> [EXERCISE INSTRUCTIONS] For the material below, return exactly the lines starting at the line containing "Image resolution: width=2100, height=1742." and ending at the line containing "Index compositeur·rice (1169, 80)", both ends included, and no others.

> [RECORDS PROVIDED]
================

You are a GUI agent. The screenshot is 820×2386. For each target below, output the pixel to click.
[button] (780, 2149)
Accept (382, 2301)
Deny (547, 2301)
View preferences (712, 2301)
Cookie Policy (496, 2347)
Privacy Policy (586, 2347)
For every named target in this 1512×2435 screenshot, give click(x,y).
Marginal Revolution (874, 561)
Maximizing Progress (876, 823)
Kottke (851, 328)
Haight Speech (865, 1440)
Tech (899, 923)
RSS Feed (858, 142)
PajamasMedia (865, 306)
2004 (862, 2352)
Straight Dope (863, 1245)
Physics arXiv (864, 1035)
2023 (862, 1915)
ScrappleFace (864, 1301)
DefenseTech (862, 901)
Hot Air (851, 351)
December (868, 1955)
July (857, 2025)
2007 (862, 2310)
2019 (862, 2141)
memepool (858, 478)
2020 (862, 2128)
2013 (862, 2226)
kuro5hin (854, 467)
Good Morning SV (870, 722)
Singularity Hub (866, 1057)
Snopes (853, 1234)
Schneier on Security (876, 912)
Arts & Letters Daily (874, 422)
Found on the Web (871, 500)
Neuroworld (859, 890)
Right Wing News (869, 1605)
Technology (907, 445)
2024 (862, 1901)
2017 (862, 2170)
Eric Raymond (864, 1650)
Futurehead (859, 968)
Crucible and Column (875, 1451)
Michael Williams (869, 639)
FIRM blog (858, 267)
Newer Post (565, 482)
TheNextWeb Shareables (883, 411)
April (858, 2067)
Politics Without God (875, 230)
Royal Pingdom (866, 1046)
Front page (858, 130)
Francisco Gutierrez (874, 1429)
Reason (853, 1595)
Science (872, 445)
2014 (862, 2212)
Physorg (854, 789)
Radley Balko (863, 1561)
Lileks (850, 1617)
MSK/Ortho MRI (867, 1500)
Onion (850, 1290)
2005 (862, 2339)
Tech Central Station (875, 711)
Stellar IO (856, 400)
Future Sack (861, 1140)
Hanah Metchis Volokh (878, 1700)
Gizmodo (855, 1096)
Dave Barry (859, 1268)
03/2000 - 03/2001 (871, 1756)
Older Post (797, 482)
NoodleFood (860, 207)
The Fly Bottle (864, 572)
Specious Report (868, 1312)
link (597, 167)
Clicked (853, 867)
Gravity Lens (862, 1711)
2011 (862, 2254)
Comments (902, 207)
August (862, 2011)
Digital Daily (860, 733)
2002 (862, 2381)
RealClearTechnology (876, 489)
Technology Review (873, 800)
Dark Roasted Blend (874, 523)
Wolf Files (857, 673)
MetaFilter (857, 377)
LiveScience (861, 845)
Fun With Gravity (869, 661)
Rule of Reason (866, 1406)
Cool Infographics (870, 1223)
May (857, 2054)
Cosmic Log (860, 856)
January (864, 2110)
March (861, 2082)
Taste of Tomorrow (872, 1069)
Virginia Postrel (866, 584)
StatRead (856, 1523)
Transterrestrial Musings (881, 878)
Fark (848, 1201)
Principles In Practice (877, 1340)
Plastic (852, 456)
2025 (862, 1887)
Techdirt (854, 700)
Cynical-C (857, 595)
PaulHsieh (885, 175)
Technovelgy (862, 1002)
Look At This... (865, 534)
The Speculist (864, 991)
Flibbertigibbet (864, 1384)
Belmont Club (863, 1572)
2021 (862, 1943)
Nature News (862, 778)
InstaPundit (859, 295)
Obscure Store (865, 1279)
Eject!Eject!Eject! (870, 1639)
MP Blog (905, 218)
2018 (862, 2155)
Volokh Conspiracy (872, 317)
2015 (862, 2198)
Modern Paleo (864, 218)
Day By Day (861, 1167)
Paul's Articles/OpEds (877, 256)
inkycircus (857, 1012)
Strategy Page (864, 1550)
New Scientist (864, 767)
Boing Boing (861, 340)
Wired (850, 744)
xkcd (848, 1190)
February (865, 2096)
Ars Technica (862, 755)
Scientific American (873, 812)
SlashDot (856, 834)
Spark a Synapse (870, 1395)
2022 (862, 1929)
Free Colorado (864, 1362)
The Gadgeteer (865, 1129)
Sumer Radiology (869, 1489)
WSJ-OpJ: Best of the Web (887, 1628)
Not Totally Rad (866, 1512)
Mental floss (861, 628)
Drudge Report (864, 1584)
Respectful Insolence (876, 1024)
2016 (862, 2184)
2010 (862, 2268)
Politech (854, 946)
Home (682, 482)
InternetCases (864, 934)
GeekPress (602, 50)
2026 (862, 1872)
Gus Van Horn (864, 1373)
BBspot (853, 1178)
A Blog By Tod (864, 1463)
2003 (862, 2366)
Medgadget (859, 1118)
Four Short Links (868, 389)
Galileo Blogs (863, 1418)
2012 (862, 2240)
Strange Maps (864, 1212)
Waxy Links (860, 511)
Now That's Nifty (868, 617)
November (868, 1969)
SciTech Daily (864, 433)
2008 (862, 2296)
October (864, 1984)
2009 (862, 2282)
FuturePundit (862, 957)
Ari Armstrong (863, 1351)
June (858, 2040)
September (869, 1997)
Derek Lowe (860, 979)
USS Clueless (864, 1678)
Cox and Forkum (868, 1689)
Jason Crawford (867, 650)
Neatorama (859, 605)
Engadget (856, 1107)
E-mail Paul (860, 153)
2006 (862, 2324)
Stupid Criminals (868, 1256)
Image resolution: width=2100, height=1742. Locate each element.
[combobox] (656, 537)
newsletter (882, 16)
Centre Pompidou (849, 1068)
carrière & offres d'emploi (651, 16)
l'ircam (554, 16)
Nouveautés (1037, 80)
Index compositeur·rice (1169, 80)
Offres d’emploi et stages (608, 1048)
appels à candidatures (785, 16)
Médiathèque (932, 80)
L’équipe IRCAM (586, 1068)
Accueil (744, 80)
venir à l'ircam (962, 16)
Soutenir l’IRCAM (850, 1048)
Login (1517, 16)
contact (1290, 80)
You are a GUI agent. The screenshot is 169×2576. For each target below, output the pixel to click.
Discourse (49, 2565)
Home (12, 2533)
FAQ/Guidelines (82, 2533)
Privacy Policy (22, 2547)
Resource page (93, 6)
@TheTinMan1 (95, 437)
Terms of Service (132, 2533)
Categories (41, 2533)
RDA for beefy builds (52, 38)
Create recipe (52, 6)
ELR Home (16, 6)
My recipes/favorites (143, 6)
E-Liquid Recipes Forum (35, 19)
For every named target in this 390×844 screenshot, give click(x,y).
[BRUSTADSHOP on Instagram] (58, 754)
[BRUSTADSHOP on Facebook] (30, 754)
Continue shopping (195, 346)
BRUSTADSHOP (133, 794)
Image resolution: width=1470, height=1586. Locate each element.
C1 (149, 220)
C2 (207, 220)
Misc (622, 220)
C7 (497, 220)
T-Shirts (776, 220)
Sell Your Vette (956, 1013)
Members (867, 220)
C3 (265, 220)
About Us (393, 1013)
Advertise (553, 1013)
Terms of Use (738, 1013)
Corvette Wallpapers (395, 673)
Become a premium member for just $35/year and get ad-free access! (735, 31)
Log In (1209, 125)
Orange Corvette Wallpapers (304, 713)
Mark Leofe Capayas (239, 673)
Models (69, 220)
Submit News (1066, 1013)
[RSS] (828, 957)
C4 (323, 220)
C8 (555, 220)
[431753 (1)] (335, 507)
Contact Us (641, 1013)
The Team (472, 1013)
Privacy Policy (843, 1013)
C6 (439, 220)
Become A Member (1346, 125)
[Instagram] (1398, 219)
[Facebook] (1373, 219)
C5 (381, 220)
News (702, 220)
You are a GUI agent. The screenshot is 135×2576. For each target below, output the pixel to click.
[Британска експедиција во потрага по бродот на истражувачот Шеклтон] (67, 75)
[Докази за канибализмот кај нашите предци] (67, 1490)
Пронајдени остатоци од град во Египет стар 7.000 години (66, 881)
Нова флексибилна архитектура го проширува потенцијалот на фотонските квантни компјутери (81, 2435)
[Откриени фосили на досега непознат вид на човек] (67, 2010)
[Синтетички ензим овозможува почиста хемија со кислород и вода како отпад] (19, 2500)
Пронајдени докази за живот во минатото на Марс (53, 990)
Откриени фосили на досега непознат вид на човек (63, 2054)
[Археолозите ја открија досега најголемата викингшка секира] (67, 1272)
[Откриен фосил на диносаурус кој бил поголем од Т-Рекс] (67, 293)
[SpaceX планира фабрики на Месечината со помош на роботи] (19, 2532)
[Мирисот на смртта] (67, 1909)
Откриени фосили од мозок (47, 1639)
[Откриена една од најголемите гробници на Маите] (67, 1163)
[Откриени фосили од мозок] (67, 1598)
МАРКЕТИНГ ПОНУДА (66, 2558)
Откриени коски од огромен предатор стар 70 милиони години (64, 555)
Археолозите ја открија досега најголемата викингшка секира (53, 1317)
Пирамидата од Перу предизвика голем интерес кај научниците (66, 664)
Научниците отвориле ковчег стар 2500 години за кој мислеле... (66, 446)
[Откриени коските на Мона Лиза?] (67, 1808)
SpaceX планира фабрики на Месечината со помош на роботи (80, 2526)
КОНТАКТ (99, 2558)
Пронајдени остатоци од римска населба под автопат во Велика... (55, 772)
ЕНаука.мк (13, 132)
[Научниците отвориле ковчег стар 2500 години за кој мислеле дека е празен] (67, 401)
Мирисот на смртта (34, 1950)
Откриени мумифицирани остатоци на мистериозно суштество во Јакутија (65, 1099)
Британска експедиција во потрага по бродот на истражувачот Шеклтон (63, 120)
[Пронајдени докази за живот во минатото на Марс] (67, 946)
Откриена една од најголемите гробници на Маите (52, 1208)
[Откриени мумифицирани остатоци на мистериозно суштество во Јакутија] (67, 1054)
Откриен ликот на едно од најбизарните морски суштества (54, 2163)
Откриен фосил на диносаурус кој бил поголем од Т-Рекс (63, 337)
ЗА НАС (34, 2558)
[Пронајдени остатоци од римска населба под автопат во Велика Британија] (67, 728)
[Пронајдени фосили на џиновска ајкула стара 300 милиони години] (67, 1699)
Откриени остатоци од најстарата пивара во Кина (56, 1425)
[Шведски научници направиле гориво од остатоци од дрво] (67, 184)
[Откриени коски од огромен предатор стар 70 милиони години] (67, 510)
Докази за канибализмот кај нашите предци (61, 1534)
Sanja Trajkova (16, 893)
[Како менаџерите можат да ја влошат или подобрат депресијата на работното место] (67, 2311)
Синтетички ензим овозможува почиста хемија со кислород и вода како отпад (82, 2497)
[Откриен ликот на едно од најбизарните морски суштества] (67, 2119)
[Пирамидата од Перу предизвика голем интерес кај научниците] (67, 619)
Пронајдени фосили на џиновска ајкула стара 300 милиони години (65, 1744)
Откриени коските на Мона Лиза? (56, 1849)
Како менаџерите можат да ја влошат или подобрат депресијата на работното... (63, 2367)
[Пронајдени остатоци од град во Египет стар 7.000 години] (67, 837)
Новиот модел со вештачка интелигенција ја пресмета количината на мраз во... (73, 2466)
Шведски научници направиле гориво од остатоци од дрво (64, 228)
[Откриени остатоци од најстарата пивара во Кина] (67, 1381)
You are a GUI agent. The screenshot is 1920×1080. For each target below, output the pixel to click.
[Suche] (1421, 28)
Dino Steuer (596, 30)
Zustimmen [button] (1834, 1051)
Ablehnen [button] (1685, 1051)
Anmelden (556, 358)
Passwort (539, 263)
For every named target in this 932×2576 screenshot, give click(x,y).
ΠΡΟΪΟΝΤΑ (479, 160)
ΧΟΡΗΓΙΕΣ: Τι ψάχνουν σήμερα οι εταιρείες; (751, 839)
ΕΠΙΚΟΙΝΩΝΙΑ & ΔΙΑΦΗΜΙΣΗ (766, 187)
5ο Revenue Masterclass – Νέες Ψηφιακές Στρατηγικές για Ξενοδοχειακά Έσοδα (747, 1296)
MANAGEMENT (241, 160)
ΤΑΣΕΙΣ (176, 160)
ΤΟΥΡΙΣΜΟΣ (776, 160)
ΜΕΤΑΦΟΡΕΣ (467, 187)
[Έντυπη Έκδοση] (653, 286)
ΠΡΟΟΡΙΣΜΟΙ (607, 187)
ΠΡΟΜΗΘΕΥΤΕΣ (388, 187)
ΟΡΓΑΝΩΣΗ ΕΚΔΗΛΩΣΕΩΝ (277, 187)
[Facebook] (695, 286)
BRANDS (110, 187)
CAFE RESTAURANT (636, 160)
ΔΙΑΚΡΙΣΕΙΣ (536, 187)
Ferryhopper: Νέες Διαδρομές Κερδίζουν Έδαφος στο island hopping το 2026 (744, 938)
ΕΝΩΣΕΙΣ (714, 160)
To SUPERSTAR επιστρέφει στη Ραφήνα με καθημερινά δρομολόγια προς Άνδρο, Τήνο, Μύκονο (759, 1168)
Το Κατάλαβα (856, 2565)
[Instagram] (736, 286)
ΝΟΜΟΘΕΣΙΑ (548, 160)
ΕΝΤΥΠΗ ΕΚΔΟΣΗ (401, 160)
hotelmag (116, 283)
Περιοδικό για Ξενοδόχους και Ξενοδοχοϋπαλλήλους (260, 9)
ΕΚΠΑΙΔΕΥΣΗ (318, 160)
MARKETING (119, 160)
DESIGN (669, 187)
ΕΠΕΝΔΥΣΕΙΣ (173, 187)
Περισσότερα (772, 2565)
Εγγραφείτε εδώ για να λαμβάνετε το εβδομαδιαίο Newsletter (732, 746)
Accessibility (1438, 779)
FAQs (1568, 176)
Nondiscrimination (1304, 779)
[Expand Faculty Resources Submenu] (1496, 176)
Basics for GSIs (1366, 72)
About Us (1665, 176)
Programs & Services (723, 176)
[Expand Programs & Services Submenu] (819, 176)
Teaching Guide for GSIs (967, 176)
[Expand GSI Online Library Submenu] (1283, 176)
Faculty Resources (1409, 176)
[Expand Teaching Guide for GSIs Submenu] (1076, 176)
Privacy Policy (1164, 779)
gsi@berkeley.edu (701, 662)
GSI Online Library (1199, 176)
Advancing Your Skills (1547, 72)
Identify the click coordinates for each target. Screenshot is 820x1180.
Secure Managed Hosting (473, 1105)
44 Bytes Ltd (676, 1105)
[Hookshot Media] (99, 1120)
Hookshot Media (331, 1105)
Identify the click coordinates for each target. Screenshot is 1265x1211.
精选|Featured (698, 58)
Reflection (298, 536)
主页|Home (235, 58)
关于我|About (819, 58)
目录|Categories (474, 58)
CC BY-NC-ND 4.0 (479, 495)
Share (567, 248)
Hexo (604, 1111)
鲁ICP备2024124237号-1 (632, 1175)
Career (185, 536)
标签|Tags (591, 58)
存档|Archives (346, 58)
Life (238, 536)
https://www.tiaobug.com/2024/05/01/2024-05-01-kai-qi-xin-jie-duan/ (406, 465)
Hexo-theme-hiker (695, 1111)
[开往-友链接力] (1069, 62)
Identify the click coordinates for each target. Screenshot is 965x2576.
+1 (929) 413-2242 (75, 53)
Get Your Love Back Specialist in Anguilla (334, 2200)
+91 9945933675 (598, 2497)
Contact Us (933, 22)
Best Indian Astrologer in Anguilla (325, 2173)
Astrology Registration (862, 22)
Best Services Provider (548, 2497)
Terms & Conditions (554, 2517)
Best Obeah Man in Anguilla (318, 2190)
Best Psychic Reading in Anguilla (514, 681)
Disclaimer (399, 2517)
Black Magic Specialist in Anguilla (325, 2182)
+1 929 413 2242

================

> [RESULT]
Image resolution: width=2100, height=1742. Locate each element.
[combobox] (656, 537)
newsletter (882, 16)
Centre Pompidou (849, 1068)
carrière & offres d'emploi (651, 16)
l'ircam (554, 16)
Nouveautés (1037, 80)
Index compositeur·rice (1169, 80)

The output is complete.